Underwater Baseball...since reading Jules Verne's "Twenty Thousand Leagues Under the Sea", I have never spent a day without a book at hand.
Jim Sanders, a man with an unusual and wonderful sense of humour, is immediate Past President of CNIB and is now a Special Adviser to CNIB. He was born with glaucoma and became totally blind in 1983. Before this he had not been able to read print easily. This is Jim's story.
I vividly recall receiving my first talking book from the CNIB Library. It was 1959 - I was twelve years old. The large container was delivered by Canada Post to my door. I didn't read braille at that time so my mother read the label on the first of the multi-volume vinyl record package to me. I was intrigued to find out how one plays baseball under water! I carefully placed the record on the talking book playback machine which was provided by CNIB. It was a record player pre-set to 16 2/3 rpm. After side one, I was hooked on reading for life.
In the early 1960's, CNIB moved to the "Clarke and Smith" format used by RNIB in the United Kingdom. The first version was a nine pound canister, and of course a special playback machine. Each canister contained 24 hours of recorded audio and usually two books. I thought to myself that this was the ultimate. I didn't have to get up every half hour to turn the record over when a side was finished, and occasionally more often when the needle stuck. Shortly after, this same company released a nine hour "tapette" about the size of a video tape. For the first time, I could mail the book back using a regular local post box instead of having my parents take the books to the central post office downtown. Once again, I thought that this was the ultimate.
In the mid 1970's, CNIB adopted the US Library of Congress, four track cassette system. This was a real 'first' - I was able to read with a battery operated playback device. I carried the Telex talking book machine with me everywhere, and my reading increased by leaps and bounds. Surely this time we had truly had reached the ultimate reading system...
I recall my first exposure to "digital talking books" which eventually became known as DAISY digital talking books. There was a World Blind Union meeting in Toronto in the mid 1990's. David Blyth of Australia was the International President of WBU (he is now President of Blind Citizens Australia). Several people from the Swedish Library of Talking Books and Braille (TPB) demonstrated digital books and explained their benefits for students. The advantages were obvious. It was hard to imagine that for the first time ever, a blind person could read material in the same way that a sighted person could always do - go directly to a section, page or even a particular portion of text. I'm not sure if even the visionaries of the 1990's could have predicted the remarkable advances since then.

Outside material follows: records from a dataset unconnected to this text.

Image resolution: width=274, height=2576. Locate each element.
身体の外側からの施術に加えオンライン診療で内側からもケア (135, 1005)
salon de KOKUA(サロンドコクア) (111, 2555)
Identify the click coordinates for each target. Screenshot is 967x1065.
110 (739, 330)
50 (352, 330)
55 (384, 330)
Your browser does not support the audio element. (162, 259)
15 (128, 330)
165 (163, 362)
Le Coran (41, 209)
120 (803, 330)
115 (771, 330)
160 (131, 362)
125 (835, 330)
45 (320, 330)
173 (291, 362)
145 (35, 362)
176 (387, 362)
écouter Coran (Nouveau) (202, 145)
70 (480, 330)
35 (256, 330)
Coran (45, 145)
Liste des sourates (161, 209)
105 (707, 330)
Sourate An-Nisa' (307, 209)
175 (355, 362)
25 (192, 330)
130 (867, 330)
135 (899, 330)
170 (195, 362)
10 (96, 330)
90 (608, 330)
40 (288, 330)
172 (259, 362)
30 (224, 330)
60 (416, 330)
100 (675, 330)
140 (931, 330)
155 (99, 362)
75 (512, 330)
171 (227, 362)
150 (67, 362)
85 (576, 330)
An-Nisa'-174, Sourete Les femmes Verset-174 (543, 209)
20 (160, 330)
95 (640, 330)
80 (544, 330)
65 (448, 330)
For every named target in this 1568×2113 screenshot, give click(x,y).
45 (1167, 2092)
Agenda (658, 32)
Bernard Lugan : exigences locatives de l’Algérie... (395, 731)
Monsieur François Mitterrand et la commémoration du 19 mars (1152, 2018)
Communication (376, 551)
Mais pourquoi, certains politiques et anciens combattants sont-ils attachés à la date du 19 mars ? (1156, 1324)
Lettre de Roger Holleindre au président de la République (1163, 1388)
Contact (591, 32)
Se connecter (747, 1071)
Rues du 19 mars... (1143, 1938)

I retired from my position at CNIB in April this year. Thanks to the digital age, I am technically now able to read the daily newspaper through CNIB, and for the first time in thirty nine years I now have the time to do so! I carry between thirty to fifty full length DAISY books on the Victor Reader Stream in my shirt pocket. However, I have learned that thankfully, there will never be an ultimate talking book format - nothing stays the same, advances and changes are a part of life and a part of DAISY.
In 2003, I told Bill Gates at a CNIB Toronto event that my dream was to sit on a seaside beach, download my favourite book and newspaper, and sit back and enjoy the sun. My dream is now a technical reality.
By the way, I soon learned that in fact, that first book I received fifty years ago was not about underwater baseball. However, since reading Jules Verne's, "Twenty Thousand Leagues Under the Sea", I have never spent a day without a book at hand.
Editor's Note: Jim became involved with the WBU in 1989, served as President of the North America/Caribbean Region from 2000 to 2004 and currently serves as Vice President for that Region. He has served on a number of committees including the Literacy Committee from 1996 to 2000. During his forty-two year career with CNIB he has worked in various parts of Canada and has held a number of positions. He is the second eldest in a family of eleven children. Jim and his wife Anne have twin daughters and three grandchildren.
Jim's sense of humour, although 'corny' at times, always brings smiles and laughter to an audience. In addition to this rather unusual sense of humour, Jim is a wonderful dancer - the man can jive with the best of them!